Do not judge, or you too will be judged. For in the same way you judge others, you will be judged, and with the measure you use, it will be measured to you. Why do you look at the speck of sawdust in your brother’s eye and pay no attention to the plank in your own eye? How can you say to your brother, ‘Let me take the speck out of your eye,’ when all the time there is a plank in your own eye? You hypocrite, first take the plank out of your own eye, and then you will see clearly to remove the speck from your brother’s eye.
— Matthew 7:1-5

Setting certain expectations for yourself, your friends, and the progression of relationships can be a really negative thing, even when the mentality behind those expectations might be good. I struggle a lot with expectations that are involved in the progression of relationships. I am someone that loves to go deeper in conversation, who loves to look for growth in others and in myself, and who loves to encourage others in those moments. Unfortunately, I have not gone about that encouragement in the best way possible. This is where my head over heart concept comes into play, as I tend to explain what is right vs. what is wrong instead of just loving on others for where they are at. I often overlook the struggles that one might be having and drill them by saying, “Do this…do that!” That is not the person that I want to be at all and I am learning that people progress at different times and that it is not always my responsibility to turn the light on for that person. It has been a humbling experience to learn that God is going to call the shots, as I often have tried to fix problems on my own and have not gotten through to those people or have come up short.

I tend to find myself overly invested in other people’s problems. Is that because I care? Absolutely. With that being said, I am learning to pick my battles. I want to be someone that people can feel comfortable coming to with real life problems or who people can come to just to have fun and hang out. I want to offer wisdom to others in ways that I can because I want to serve others, without having expectations of progress. I want to love on others unconditionally, regardless of the changing of certain variables.

This is how we know what love is: Jesus Christ laid down his life for us. And we ought to lay down our lives for our brothers. If anyone has material possessions and sees his brother in need but has no pity on him, how can the love of God be in him? Dear children, let us not love with words or tongue but with actions and in truth.
— 1 John 3:16-18

With those certain expectations I have loved conditionally. I have loved others when they have treated me with respect and have loved me back. Have I loved those who have been frustrated with me, who have been angry with me, or who have distanced themselves from me? I have tried, but I have fallen short over and over again. The act of loving unconditionally is a trait that is rare and yet Jesus provided a perfect example of how we can do that.
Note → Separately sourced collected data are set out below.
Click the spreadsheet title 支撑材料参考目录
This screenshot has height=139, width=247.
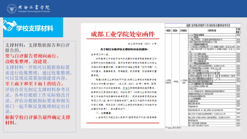[208, 25]
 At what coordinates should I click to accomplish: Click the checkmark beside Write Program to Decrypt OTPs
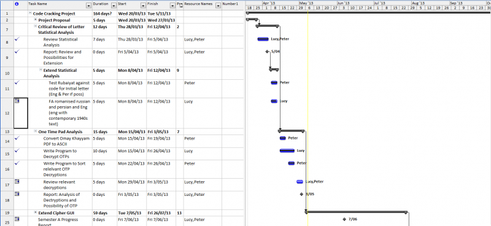(17, 150)
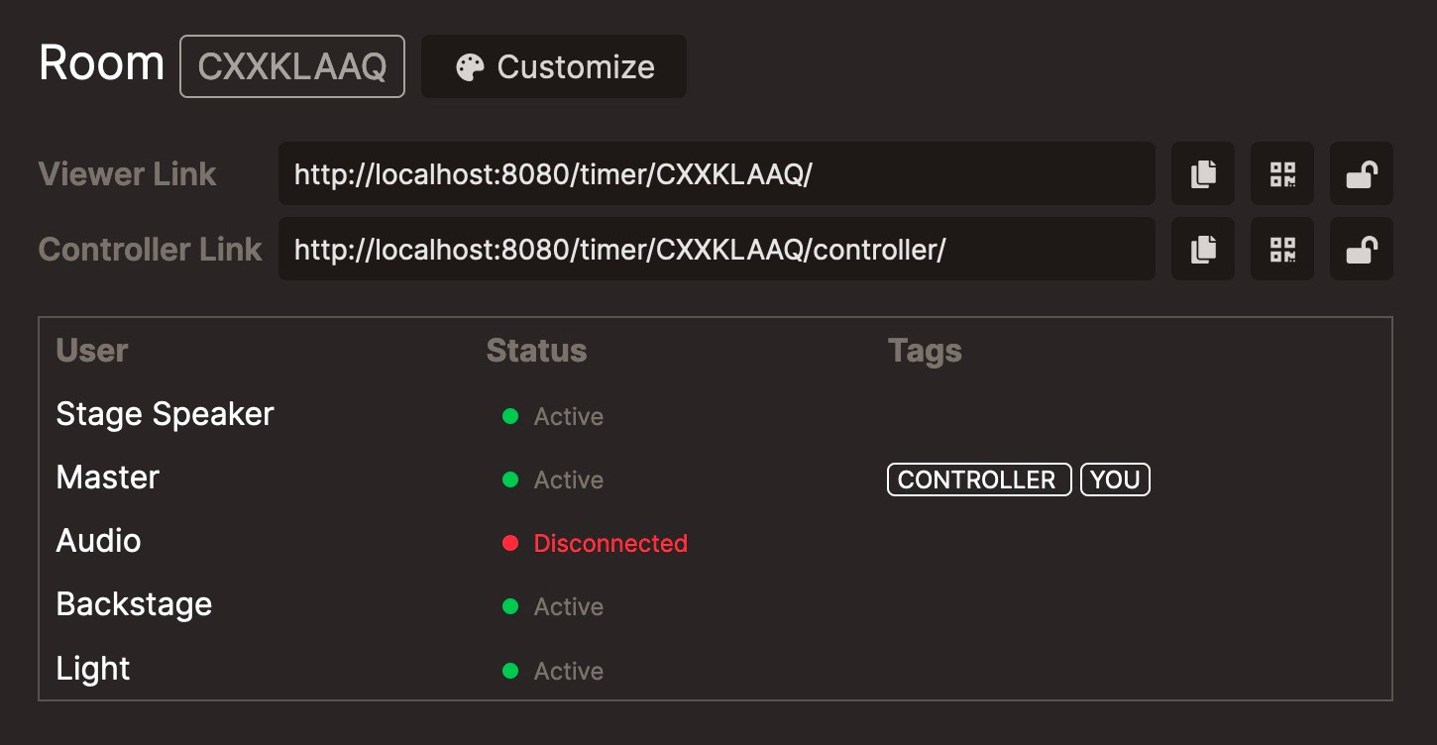Click the room code CXXKLAAQ box

click(x=291, y=66)
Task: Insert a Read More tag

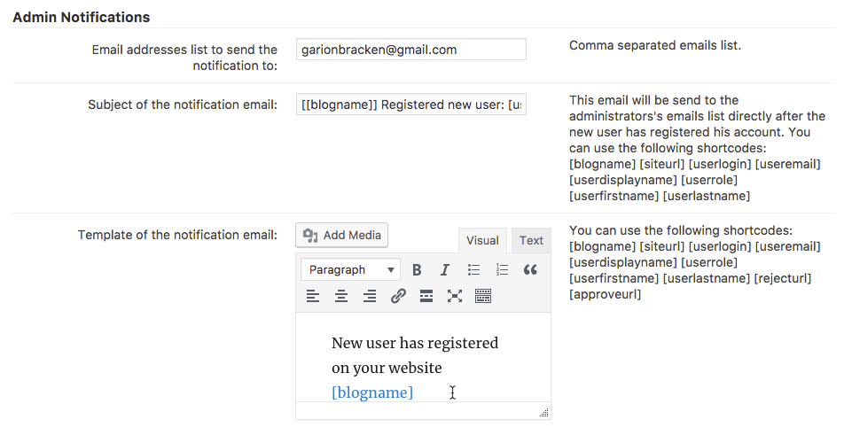Action: pos(426,297)
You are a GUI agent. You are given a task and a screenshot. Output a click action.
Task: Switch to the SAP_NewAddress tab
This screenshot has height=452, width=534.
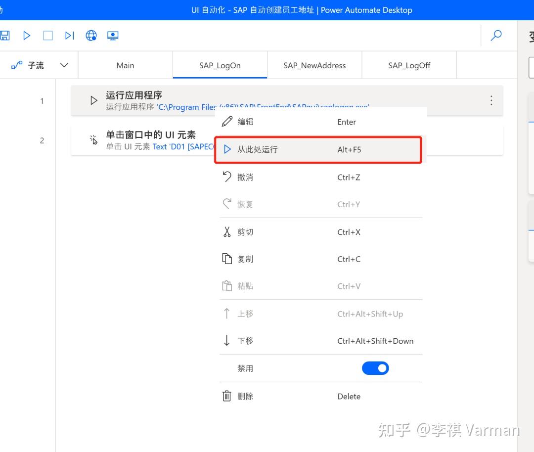[314, 65]
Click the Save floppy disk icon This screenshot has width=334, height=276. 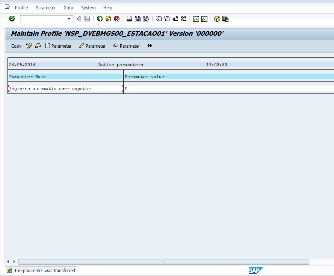pos(87,19)
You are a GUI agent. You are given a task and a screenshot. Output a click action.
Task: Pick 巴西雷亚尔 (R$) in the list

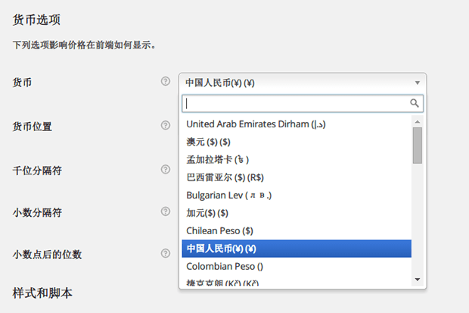pos(297,177)
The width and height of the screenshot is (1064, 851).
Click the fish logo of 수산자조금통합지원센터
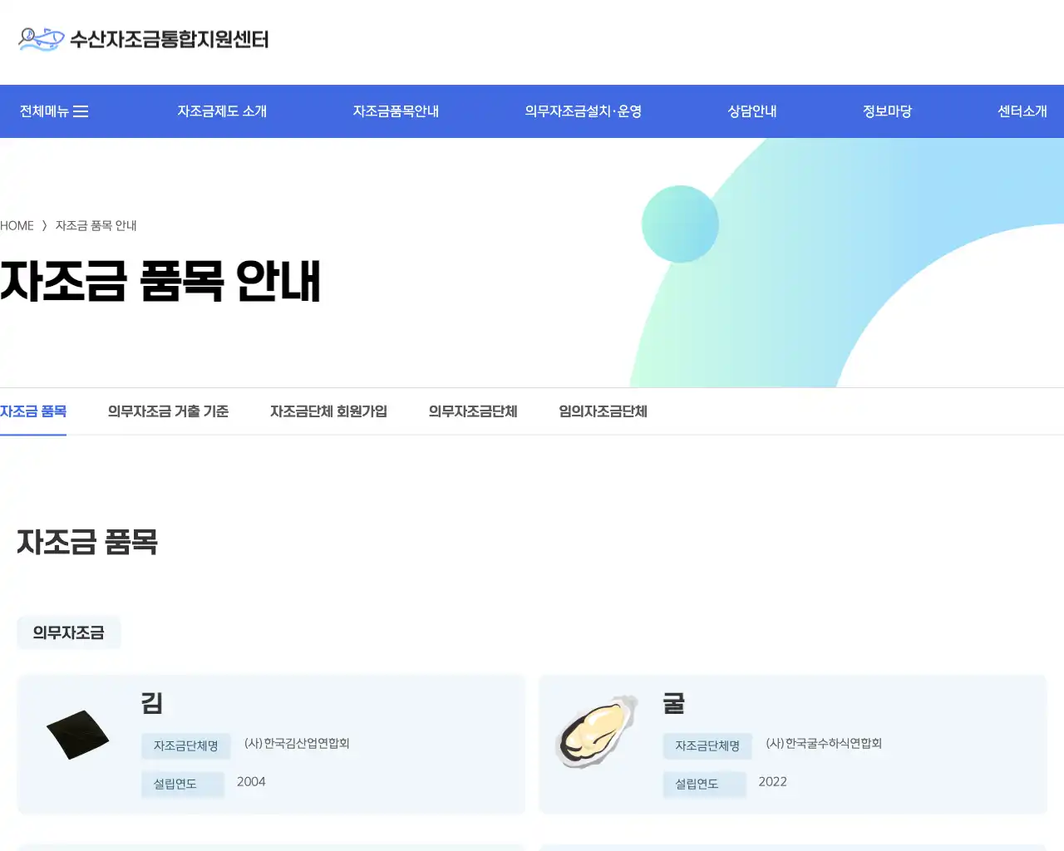(x=38, y=38)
But I tell you who hear me: Love your enemies, do good to those who hate you, bless those who curse you, pray for those who mistreat you.
— Luke 6:27-28

What now? I look forward to getting back to who I was before. I am excited about the future and I am ecstatic to get out of this rut that I have found myself in. I truly believe the Holy Spirit is working within me, even if this is a hard point of my life. Even over the past week, I have learned that I need to be more dependent on my relationship with Jesus. I need to talk to Him more, read more of His word, and trust Him more. Trusting Jesus with everything that I have and being vulnerable with that has been hard. Like I said, I like to have control and giving it ALL to Jesus is something that I am unfamiliar with. I look forward to growing in my relationship with Him, which hopefully allows His love to overflow onto me and then towards others.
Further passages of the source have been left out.